„Oj-czyste kpiny” na scenie w „DiDi”
Chicago (Inf. wł.) – Potrzeba było trzydziestu czterech lat, aby ożyły w Chicago teksty znakomitego satyryka Mariana Załuckiego, który gościł w „Wietrznym Mieście” na dwa lata przed swoją śmiercią.
Dwudziestego siódmego lutego na scenie w klubie „DiDi” spektakl pod tytułem: „Oj-czyste kpiny” wraz z jego reżyserem Krzysztofem Arsenowiczem wystawił przyjaciel niezapomnianego satyryka, Andrzej Marian Trzos, który napisał również scenariusz spektaklu, a którego twórczość i działalność artystyczną mieliśmy okazję oklaskiwać podczas niedawnego jubileuszu 50-lecia pracy scenicznej celebrowanego również w klubie „DiDi” dwudziestego ósmego stycznia bieżącego roku.

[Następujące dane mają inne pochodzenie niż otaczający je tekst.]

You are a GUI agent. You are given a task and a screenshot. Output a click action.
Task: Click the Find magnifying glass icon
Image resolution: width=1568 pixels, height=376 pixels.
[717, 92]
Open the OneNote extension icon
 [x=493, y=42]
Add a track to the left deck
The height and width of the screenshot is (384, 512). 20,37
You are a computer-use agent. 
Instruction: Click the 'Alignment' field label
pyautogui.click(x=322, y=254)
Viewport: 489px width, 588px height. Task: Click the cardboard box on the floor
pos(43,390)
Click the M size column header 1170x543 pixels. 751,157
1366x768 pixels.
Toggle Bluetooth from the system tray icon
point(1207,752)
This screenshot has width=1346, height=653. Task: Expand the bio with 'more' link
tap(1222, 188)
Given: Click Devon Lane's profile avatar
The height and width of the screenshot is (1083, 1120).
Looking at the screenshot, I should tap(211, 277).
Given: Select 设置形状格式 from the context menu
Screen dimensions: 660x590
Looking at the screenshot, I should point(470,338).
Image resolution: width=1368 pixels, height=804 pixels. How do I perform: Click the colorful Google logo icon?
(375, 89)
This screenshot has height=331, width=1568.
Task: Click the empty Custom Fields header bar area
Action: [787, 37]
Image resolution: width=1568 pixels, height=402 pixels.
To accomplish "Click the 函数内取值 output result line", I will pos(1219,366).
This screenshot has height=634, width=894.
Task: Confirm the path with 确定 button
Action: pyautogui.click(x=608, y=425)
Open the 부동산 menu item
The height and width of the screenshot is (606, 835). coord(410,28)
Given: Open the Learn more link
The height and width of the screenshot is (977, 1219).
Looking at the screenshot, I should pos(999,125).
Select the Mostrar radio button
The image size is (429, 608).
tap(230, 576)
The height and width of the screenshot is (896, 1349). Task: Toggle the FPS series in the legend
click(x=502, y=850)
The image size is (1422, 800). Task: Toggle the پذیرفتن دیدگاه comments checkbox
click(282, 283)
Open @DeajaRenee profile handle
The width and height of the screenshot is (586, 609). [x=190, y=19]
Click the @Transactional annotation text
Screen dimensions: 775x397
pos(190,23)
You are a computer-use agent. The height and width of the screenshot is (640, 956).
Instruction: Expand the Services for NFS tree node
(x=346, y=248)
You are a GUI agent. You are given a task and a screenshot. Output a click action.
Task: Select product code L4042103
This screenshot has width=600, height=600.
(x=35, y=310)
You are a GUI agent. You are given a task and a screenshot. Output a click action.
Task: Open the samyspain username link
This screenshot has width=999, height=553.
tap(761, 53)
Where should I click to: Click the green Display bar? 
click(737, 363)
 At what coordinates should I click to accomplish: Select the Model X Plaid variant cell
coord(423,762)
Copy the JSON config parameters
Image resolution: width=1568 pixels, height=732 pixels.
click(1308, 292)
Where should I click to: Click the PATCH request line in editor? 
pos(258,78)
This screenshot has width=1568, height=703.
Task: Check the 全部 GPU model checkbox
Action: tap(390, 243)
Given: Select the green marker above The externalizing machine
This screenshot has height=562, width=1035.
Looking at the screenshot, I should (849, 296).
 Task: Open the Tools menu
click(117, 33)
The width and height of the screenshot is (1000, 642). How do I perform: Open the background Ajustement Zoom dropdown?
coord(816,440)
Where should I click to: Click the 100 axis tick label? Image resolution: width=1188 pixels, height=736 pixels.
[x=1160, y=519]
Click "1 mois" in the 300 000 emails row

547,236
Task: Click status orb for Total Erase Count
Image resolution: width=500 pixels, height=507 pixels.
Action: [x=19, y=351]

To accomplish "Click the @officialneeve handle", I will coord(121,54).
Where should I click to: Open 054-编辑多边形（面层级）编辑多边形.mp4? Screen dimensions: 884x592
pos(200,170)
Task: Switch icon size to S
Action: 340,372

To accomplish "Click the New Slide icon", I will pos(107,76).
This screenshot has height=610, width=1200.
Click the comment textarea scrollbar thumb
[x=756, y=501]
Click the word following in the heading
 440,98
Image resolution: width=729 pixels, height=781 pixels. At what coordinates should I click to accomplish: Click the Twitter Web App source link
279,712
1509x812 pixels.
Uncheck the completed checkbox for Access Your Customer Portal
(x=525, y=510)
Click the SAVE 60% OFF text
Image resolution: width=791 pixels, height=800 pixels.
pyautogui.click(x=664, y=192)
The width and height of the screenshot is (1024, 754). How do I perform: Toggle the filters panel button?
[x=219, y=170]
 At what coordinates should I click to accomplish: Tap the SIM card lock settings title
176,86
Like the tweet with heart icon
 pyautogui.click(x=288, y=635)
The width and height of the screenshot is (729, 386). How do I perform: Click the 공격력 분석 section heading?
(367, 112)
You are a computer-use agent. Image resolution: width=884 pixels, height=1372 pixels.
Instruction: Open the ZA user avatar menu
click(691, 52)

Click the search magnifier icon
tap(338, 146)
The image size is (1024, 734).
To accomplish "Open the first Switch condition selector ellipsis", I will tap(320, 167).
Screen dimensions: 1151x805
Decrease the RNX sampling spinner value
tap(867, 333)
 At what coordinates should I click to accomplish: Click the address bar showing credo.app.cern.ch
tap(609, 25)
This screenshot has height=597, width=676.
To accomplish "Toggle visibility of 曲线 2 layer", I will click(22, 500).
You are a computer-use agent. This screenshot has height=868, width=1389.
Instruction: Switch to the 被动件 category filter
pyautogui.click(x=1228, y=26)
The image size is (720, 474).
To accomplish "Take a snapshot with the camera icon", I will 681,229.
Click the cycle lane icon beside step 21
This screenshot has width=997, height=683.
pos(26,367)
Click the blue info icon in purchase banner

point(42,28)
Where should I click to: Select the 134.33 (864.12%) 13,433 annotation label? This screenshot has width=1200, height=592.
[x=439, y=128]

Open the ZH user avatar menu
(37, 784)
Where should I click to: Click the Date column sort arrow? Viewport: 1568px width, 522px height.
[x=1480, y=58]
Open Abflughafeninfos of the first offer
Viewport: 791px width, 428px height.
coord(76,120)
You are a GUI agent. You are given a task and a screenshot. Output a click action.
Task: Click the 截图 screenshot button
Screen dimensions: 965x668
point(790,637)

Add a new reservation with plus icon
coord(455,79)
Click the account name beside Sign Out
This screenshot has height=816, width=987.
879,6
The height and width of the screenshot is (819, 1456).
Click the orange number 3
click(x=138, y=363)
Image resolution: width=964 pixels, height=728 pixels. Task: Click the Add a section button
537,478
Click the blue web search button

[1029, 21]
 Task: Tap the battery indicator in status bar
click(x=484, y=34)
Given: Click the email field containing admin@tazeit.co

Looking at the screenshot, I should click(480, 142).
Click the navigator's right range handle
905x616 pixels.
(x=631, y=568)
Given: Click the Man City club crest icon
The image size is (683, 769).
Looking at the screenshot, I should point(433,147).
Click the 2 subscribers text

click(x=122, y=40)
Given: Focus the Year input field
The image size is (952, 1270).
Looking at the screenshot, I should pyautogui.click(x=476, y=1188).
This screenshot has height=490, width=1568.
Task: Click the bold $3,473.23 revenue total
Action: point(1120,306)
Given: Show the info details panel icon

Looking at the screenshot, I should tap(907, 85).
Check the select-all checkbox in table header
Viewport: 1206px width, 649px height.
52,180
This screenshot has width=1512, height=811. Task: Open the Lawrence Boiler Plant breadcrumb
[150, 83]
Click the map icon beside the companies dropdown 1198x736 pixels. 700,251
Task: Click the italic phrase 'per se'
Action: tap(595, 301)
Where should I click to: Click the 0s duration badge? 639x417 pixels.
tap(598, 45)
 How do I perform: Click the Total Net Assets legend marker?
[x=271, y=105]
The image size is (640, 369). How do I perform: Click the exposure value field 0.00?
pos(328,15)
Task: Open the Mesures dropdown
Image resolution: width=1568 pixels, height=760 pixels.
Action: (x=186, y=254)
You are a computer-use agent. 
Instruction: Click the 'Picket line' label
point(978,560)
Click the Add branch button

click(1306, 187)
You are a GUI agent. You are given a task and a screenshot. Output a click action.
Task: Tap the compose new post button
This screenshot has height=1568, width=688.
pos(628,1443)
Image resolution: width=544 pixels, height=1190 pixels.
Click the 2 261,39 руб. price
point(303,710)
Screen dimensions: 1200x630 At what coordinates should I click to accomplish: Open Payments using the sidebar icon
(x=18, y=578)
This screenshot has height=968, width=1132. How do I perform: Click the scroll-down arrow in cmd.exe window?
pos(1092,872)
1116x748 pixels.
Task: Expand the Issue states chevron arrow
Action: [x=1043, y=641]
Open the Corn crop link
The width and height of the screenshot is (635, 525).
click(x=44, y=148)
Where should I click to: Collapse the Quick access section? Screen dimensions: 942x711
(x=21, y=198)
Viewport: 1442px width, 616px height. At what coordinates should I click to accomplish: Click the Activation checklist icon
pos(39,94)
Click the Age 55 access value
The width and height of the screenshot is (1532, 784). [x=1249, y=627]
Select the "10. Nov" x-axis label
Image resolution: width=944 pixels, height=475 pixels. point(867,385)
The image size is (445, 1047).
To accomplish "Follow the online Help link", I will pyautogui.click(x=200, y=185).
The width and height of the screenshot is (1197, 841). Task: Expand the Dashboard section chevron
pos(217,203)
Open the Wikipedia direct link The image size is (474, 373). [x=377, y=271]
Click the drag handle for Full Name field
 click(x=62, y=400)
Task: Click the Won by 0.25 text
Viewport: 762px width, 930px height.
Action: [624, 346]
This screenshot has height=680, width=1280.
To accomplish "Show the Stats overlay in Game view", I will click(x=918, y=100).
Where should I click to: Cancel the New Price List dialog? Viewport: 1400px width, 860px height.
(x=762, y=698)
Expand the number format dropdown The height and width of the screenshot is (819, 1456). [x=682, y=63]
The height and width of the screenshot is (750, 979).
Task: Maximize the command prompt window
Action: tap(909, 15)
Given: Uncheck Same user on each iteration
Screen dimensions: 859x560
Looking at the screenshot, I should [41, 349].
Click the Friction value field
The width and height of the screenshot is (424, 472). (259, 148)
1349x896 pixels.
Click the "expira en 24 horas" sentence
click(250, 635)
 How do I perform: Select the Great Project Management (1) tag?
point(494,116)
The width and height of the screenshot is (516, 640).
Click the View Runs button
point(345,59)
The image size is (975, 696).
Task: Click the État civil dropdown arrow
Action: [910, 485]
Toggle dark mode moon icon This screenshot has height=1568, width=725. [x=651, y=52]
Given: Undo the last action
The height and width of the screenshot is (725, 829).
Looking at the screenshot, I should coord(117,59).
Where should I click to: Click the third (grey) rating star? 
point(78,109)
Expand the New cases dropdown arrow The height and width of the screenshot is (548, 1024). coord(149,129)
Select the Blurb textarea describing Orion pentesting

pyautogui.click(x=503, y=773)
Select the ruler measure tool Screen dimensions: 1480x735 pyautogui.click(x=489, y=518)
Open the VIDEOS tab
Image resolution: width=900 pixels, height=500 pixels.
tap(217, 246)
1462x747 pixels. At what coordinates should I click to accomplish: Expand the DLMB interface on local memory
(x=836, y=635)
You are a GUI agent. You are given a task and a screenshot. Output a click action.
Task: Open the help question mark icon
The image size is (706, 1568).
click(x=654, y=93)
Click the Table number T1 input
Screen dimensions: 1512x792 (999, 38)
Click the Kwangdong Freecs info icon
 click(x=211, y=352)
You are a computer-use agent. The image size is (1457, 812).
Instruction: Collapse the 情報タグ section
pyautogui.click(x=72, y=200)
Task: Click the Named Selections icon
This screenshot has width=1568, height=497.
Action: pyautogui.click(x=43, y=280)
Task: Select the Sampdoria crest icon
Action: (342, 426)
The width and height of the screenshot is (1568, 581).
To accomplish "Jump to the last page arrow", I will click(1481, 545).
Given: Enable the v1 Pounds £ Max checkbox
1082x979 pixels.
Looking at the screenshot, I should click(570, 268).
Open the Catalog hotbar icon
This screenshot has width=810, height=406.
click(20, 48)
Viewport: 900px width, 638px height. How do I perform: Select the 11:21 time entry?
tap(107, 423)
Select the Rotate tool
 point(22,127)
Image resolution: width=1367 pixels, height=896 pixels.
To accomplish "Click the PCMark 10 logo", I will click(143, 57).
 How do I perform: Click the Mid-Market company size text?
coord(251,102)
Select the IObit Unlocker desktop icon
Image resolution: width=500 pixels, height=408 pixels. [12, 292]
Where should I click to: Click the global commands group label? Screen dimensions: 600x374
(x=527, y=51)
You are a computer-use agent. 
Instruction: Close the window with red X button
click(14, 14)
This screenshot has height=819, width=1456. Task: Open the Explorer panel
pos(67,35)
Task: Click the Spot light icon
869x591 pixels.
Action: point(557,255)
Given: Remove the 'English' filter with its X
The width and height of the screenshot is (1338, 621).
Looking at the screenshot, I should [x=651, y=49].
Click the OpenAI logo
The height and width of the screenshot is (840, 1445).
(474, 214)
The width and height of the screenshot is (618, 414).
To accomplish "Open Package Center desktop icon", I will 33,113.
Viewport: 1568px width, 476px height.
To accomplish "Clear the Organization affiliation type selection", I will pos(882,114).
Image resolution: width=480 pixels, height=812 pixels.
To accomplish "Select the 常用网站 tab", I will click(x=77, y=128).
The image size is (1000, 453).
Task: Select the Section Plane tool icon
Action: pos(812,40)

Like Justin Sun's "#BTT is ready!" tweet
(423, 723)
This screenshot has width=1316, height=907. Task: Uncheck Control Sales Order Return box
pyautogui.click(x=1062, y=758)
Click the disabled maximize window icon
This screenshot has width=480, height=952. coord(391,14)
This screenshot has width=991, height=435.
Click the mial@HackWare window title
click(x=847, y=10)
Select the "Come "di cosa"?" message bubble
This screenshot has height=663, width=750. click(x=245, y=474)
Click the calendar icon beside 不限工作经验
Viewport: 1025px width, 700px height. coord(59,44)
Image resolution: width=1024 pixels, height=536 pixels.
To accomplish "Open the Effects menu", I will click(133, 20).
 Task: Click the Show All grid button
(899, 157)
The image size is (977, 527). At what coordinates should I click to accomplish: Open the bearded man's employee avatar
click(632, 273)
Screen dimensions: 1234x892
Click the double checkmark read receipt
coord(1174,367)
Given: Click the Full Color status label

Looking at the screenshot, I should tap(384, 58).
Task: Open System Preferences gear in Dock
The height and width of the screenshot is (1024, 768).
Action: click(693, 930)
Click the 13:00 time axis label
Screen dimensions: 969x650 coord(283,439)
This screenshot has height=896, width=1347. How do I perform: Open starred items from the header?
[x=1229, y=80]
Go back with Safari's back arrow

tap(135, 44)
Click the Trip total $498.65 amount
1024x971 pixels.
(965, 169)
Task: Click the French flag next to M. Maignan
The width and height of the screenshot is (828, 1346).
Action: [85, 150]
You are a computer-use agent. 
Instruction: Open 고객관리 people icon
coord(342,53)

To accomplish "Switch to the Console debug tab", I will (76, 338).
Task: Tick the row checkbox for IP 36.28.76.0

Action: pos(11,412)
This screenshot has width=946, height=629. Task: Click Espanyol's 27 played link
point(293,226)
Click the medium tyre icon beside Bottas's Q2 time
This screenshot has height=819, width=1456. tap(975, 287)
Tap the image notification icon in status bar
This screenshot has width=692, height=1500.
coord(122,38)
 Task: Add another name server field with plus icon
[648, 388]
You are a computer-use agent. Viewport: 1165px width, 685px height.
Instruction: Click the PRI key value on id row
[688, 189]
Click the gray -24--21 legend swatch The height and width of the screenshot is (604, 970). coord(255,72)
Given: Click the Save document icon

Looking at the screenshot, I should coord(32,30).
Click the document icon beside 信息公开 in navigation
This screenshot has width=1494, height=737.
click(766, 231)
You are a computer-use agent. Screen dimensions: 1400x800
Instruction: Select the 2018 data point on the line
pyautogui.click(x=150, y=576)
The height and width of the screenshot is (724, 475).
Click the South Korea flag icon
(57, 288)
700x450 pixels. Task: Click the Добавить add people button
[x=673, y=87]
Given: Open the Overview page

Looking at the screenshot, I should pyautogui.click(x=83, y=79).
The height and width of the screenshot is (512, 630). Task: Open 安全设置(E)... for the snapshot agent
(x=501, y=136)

Wieczór satyry i humoru Mariana Załuckiego odtworzony w sferze słownej przez obu wspomnianych artystów w oprawie muzycznej znakomitych instrumentalistów, Sławomira Bielawca i Jana Zieńki, którzy grali utwory z lat 60. i 70. minionego wieku, spełnił wszelkie warunki wielce zabawnego, ale i refleksyjnego wydarzenia artystycznego, jakich środowisko polonijne z pewnością oczekuje. Prezentowane teksty, pisane przecież w latach PRL-u, okazały się wyjątkowo bliskie i wciąż aktualne.
Dowodem tego było wręcz żywiołowe przyjęcie tego spektaklu przez publiczność zgromadzoną w Klubie „DiDi”, a wcześniej w „Art Gallery Kafe” państwa Gogaczów w Wood Dale.
Warto w tym miejscu przypomnieć postać i twórczość tego wybitnego i nader oryginalnego satyryka, który prawdziwą sławę i sympatię publiczności, zarówno tej w Polsce jak i we wszystkich większych ośrodkach polonijnych na świecie zdobył nie tylko wielkim talentem pisarskim, ale i osobistą interpretacją swoich tekstów.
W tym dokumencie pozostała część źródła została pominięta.